The normal course of social interaction requires giving and receiving. Caring for someone means that we will “give” them our attention. If we listen well, we may find ourselves responding in a way that often requires time and money – even without thinking about it. Love leads us in that direction. And often if the love is mutual, we’ll find ourselves responding in kind. We listen and act for the other’s welfare often when it costs us something. Sometimes nothing of the material world has even passed between us. We simply give and receive as love leads.
Giving and receiving is often a little harder among us, though, even when we care for someone. The discipline of caring for someone is not always without intentional effort and pain. And the receiver may often not be prepared to receive. Sometimes the relationship cannot be mutual. One partner in the relationship has more resources or power than the other. The receiver may not want to be a “charity case” to the giver, or even to wander into a relationship that could be controlling even when receiving would be for their good. We are proud, even when we are empty – concerned about our dignity and our independence. We are often addicted to self-determination even to our ruin.
The gift of Jesus amazes me. He knows how proud we are.

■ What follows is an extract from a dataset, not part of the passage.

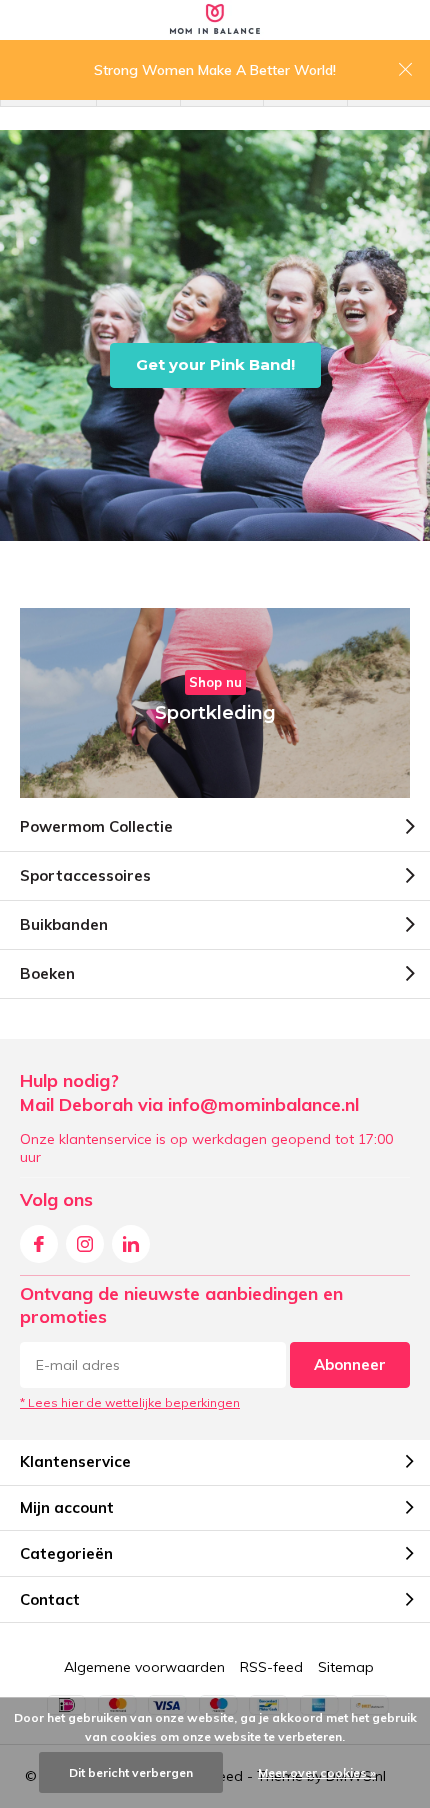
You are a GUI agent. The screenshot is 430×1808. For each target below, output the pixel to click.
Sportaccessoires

How more unthreatening can this gift be than a dependent, vulnerable child of poor parents living in a no-name country in the world? Or think of the “powerlessness” of the cross: Jesus’ execution at the hands of the governing authorities and those who hate him. In weakness he provides exactly what we need – relief from guilt and shame, fellowship with the One God, and a promise that all the empty places of our lives will be satisfied. Yet we often find ourselves resisting the gift, trying to maintain our independence and freedom from him – not just unbelievers, but believer as well.
Receiving Jesus as God’s gift requires humility. It is also given in humility by a God who wishes a mutual relationship with us. He is the perfect gift giver: in the way he gives in Jesus, in his ultimate salvation and in his divine providence for you and me every day. May God’s work in our lives to teach us to receive his gift without reservation and with true thankfulness.